Early Retirement Strategies
5 Tips to Help You Prepare

Are you looking for early retirement strategies to stay on track with your retirement goals?

One would think that, during this constant economic turmoil and the rather stagnate financial market performance of the last decade, anyone with aspirations to retire early would be rethinking those plans.

Yet, a recent survey showed that the number of Canadians who plan to flee the rat race early is on the rise.

It is likely that many of them are discovering what relatively few people know, that it is still possible to retire early and live comfortably even in today’s uncertain economic environment.

Achieving an early retirement is not easily done and few people have the discipline or the creative mind to cover the distance between a working income and a fulfilling retirement.

On the plus side, retirees today are realizing that they don’t need to have millions of dollars in the bank to live a comfortable life in retirement.

We’ve uncovered five simple early retirement strategies that anyone can follow:

Dial Back Your Income Need

Once you figure out what it will really take to live a moderately nice life style, you’ll begin to see your retirement clearly in your sights.

Forget what you’ve heard about needing 66% to 75% of your current income in retirement.

Your children are grown, your mortgage is paid, your taxes are lower, your RRSP savings are behind you, and you’ve bought all of the big toys and expensive dinners you need.

When all of that is lopped off you are down to your true disposable income.

If you shoot for 50% of your current income you may likely find yourself living very comfortably. Just be aware of inflation and its impact on prices over time.

Some People Excel At Early Retirement Strategies And Some Don't - Which One Are You?

Downsize Now

Usually people wait until after retirement to downsize, trading in the big house and car for more modest accommodations and transportation.

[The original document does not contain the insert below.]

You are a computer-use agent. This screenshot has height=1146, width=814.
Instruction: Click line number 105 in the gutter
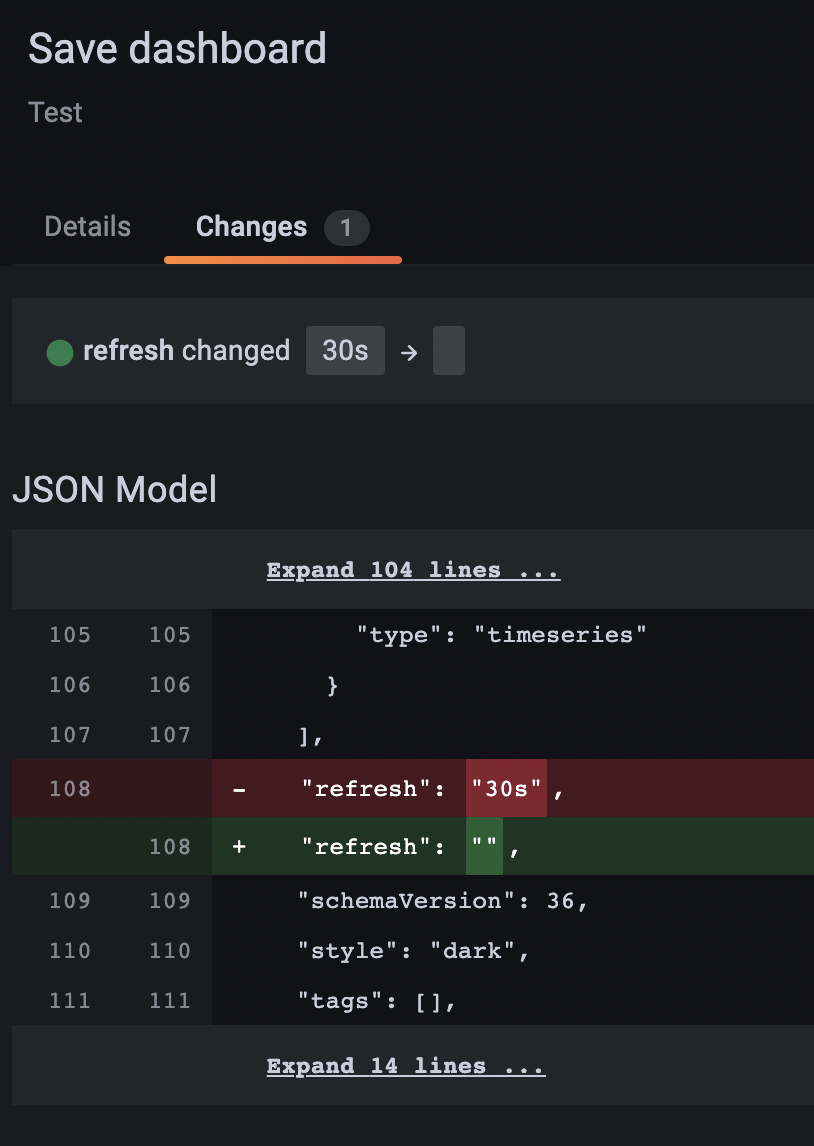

Why wait?

If you are set on an early retirement, you can reduce your expenses now and plow your excess cash flow into your retirement accounts.

You’ll want to do this anyway if you determine that you will still be paying your mortgage at the time of retirement.

Convert Equity into Income

If you trade your $400,000 house for a $200,000 town-home as suggested above, the equity can later be used to purchase an annuity which can provide the supplemental income you’ll need between the time of your early retirement and the time your government pension kicks in.

Ready Your Business Plans

Early retirement is the perfect time to turn your passion into profits. Most early retirees leave their salaried jobs to pursue their passion or hobby.

In most cases it can turn into a money making venture where it can bring in several hundred to several thousand dollars a month.

Take an Early Pension

Some planners will argue that it is better to wait until age 65 to begin receiving your government pension as the payout is higher.

Of course a lot depends on how you have managed to pull other sources of income together that could offset the difference.

Other planners say that it may be better to start taking the government pension early because you will be drawing from it for a longer period of time which will offset the difference in the payout amount.

You will need to do your own calculations based on your own assumptions to determine the best course.